[Stored records]
- Opening Delimiter -

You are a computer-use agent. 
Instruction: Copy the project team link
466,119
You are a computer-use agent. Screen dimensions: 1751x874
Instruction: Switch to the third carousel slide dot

- Closing Delimiter -

→ **Goal of the exercise**:
Only exact copies of the lines from the one containing "You are a computer-use agent. Screen" to the end of the records belong in the answer.

→ **Solution to the exercise**:
You are a computer-use agent. Screen dimensions: 1751x874
Instruction: Switch to the third carousel slide dot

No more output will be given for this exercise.